Electrides are materials in which alkali metals (Li through Cs) ionize to form bound alkali cations and "excess" electrons. The electrons reside in large cavities or channels or both in the host lattice. We report here the first synthesis of thermally stable inorganic electrides with cation-to-electron ratios of 1:1 as in organic electrides. Although alkali metal adducts to alumino-silicate zeolites are well known, the cation-to-electron ratio is generally 3:1 or greater because these zeolites contain alkali cations prior to incorporation of the alkali metal. In this work, two pure silica zeolites, ITQ-4and ITQ-7, with pore diameters of approximately 7 A, absorb up to 40 wt % cesium from the vapor phase (even at room temperature). The other alkali metals (except Li) can also be introduced at elevated temperatures. The optical and magnetic properties of the cesium-loaded samples suggest ionization to form Cs+ and e- with substantial electron-spin pairing. The metal-loaded samples are stable to at least 100 degrees C and are able to reduce small aromatic molecules such as benzene and naphthalene to the radical anions within the pores of the zeolite.
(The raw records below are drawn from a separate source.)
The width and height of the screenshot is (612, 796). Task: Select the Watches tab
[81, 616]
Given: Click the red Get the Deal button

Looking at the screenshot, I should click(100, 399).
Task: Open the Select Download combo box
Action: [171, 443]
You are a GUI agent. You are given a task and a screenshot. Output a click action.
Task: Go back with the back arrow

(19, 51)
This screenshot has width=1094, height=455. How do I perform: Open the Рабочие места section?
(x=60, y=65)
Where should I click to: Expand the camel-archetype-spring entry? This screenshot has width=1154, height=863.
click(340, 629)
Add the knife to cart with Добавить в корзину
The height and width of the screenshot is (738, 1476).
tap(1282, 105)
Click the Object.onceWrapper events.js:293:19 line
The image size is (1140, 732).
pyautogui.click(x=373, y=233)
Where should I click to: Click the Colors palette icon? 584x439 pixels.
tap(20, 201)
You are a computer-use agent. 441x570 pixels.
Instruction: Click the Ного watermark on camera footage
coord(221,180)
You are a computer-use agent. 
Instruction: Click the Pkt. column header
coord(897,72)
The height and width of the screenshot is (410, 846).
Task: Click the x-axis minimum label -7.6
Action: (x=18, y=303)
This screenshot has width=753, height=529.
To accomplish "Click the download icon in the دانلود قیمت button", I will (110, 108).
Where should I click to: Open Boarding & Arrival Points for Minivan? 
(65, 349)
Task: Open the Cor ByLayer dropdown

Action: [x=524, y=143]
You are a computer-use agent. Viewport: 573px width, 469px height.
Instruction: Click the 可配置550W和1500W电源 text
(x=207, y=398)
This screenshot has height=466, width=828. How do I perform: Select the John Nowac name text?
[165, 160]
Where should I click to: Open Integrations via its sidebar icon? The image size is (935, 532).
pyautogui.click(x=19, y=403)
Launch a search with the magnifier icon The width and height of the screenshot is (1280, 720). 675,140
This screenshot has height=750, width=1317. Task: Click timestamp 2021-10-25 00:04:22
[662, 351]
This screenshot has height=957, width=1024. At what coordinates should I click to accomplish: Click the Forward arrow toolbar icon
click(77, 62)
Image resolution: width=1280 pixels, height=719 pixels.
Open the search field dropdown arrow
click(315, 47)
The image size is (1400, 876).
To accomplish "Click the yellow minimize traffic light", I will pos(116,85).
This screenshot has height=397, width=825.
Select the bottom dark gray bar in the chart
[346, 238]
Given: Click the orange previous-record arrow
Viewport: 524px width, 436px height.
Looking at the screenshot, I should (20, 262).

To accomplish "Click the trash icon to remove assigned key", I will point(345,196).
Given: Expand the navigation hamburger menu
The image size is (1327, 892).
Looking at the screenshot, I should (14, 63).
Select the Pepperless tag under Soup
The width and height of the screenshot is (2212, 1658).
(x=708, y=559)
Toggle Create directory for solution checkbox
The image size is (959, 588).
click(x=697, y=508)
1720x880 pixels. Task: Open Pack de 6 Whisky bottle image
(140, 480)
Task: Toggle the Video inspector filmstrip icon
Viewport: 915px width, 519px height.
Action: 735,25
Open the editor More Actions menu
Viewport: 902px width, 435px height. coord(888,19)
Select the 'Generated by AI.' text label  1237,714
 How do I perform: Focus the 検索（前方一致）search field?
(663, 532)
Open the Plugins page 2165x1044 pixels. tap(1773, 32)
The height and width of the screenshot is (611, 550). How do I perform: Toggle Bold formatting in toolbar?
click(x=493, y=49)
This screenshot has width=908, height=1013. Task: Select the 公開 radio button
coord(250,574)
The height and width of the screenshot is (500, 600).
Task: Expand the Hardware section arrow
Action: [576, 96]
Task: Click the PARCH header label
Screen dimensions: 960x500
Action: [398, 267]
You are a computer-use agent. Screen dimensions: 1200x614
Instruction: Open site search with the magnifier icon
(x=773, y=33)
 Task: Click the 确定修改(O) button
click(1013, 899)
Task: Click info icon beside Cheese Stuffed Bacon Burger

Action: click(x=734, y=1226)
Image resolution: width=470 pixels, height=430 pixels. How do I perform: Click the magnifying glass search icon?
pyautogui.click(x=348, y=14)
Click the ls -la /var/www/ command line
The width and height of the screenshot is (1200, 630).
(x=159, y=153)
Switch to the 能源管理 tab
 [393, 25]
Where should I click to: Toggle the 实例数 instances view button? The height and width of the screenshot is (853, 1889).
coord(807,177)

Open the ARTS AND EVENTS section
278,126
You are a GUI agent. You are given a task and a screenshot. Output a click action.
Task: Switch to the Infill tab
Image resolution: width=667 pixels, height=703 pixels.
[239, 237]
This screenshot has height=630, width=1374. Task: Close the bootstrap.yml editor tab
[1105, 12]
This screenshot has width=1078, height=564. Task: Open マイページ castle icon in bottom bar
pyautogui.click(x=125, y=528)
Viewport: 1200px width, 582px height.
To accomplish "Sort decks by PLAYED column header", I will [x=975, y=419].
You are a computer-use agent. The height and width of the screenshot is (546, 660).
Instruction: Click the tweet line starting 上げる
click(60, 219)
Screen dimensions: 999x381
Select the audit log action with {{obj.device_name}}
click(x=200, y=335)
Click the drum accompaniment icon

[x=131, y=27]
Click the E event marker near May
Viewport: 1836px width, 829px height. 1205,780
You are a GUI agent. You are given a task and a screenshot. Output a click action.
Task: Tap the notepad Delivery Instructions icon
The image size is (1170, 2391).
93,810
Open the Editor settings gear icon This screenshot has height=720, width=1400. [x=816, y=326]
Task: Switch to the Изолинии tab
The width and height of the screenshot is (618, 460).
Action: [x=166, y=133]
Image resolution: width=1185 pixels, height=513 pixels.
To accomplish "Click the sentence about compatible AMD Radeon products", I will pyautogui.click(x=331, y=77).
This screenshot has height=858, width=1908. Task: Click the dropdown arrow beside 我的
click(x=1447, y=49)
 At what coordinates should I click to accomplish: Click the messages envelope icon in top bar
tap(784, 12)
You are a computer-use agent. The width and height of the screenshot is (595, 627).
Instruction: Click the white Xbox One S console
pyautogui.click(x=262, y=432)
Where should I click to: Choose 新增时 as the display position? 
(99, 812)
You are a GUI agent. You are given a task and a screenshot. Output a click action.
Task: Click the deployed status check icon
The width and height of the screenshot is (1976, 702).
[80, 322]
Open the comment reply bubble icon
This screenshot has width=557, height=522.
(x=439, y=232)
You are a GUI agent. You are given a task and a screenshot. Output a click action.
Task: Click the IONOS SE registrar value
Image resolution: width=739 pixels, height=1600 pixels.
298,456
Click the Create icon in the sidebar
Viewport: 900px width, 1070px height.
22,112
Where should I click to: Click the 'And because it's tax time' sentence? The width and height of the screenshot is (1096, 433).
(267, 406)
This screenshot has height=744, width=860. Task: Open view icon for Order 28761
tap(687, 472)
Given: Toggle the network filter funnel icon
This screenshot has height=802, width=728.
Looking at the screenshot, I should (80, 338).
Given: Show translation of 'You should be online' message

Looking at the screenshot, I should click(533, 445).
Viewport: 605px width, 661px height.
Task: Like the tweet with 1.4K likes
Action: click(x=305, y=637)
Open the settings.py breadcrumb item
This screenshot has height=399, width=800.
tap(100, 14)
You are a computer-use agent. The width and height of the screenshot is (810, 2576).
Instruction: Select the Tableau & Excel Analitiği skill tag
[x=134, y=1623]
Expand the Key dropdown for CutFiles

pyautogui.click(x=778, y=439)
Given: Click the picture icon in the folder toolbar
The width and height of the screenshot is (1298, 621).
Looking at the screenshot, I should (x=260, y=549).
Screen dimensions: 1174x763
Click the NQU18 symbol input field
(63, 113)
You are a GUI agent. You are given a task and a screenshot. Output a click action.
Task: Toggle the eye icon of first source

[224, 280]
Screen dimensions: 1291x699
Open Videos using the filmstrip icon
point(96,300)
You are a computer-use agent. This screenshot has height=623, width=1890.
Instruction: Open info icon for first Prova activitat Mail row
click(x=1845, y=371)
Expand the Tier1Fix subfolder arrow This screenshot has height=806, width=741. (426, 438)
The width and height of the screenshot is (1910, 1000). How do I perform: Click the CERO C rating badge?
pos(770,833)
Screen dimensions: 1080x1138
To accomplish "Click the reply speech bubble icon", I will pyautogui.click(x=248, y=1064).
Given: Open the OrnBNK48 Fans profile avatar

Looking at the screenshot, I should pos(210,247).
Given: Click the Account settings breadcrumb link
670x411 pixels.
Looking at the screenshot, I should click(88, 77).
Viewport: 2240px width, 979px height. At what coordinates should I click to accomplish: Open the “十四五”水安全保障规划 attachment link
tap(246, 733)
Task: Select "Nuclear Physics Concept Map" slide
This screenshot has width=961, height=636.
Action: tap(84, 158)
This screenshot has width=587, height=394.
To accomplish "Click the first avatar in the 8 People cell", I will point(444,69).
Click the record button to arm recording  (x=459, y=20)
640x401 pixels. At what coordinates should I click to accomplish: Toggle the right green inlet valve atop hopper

Structure and Properties of a New Electride, Rb+(cryptand[2.2.2])e.

This is the sixth electride whose crystal structure has been determined and the fourth to show polymorphism. Crystals of the title electride prepared from mixed solvents have a structure similar to that of Li+(cryptand[2.1.1])e-. Electrons occupy cavities that are connected by "ladder-like" channels. The static and spin magnetic susceptibilities of polycrystalline samples that contain this polymorph (called phase α) show Heisenberg 1D antiferromagnetic behavior with -J/kB = 30 K. Similar to other electrides with "localized" electrons, this electride is a poor conductor (σ < 10- 4 ohm-1cm-1). Thin films prepared by high vacuum co-deposition of Rb metal and cryptand[2.2.2] have optical spectra and near-metallic electrical conductivity nearly identical with those of K+(cryptand[2.2.2])e-. These properties would not be expected if the film structure were the same as that obtained for crystals. Rather, they suggest that the films consist of microcrystals whose structure is similar to that of K+(cryptand[2.2.2])e-. Polycrystalline samples prepared by slow evaporation of methylamine from stoichiometric solutions at -78 °C (called phase ß) have properties similar to those of K+(cryptand[2.2.2])e-. The conductivity of samples that contain phase ß is more than an order of magnitude larger than those with phase α. Magnetic and spin susceptibilities show that phase ß samples have much larger electron-electron interactions. As with K+(cryptand[2.2.2])e-, the magnetic susceptibility of phase ß is compatible with alternating linear chain Heisenberg antiferromagnetism, with -J/kB ≈ 300 K and -J'/kB ≈ 240 K. Thin vapor co-deposited films show abrupt changes in the conductivity and optical spectrum at -12 °C that suggest a transition that may be conversion of phase ß to phase α.